Stricter Banking Scrutiny Across the EU Financial System
Following this new classification, European banks
and other financial institutions are required to subject all transactions
associated with Russia to enhanced due diligence. This includes carrying out
more detailed investigations concerning the source of funds, beneficial ownership, as well as documentation prerequisites, before allowing for any transfer or
business activity. The increased surveillance is aimed at reducing the risks of
money laundering and terrorist financing through Russian financial flows.
The blacklisted status was said by EU foreign policy
chief Kaja Kallas to slow down and increase the cost of financial transactions
with Russian banks, making European institutions more compliant. It also
reinforces the current sanctions linked to Russia’s engagement in a full-scale
war against Ukraine, which indicates that there is still an effort to limit
Moscow’s access to the EU financial system.
Background and Broader Sanctions Landscape
This decision follows previous ones whereby Russia
had been suspended from the Financial Action Task Force (FATF) in 2023 for not
having enough anti-money-laundering measures and failing to cooperate with
other countries.
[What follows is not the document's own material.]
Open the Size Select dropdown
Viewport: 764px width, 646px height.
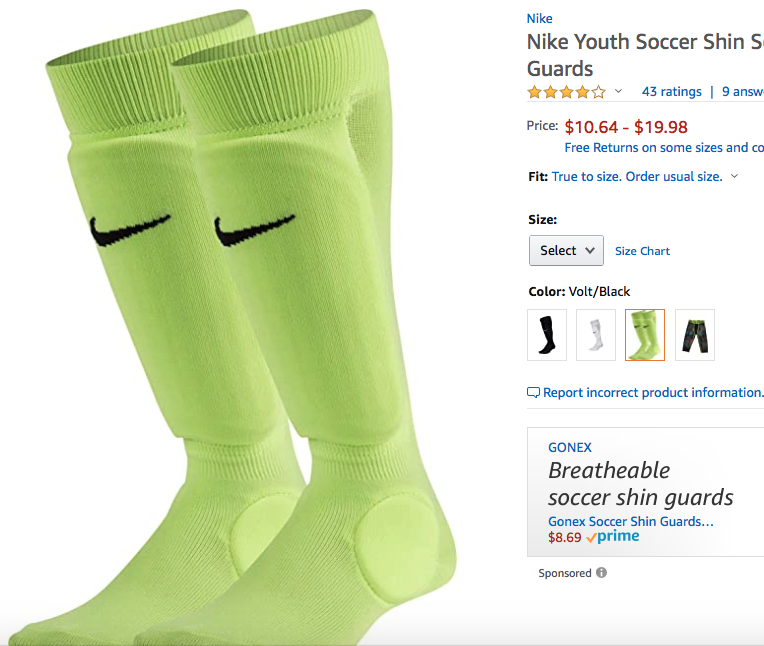[x=566, y=250]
Nevertheless, it did not appear formally on any FATF
blacklist, thus creating a loophole that has now been closed by the EU in order
to safeguard its financial markets’ integrity.
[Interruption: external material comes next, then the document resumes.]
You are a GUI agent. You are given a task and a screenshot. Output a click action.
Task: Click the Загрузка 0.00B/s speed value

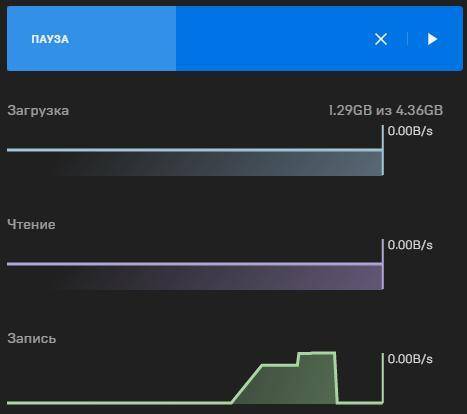click(410, 131)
Apart from measures against money laundering, the
twenty package of sanctions against Russia is being prepared by the European
Union; these may involve wider restrictions on maritime services and energy
sectors, as well as entry bans for ex-Russian military personnel in the Schengen
zone. Such extended sanctions are meant to increase pressure on Moscow
regarding its continuous aggression in Ukraine.
Impact and Market Reactions
It has been predicted by analysts that the effects
of this blacklist may go beyond just banking. European companies that trade
with Russian partners, especially in the energy or commodities sectors, could incur
more expenses related to ensuring they follow all legal requirements or decide to stop doing business altogether due risk involved. Financial markets within the EU,
particularly those engaged in cross-border investment and correspondent banking
activities, anticipate facing additional regulatory requirements following the implementation of this measure.
Russian authorities see it as an unfounded political
move while EU officials argue that it is necessary for protecting financial
transparency and closing off potential channels for funding illegal activities
or other forms of geopolitical aggression.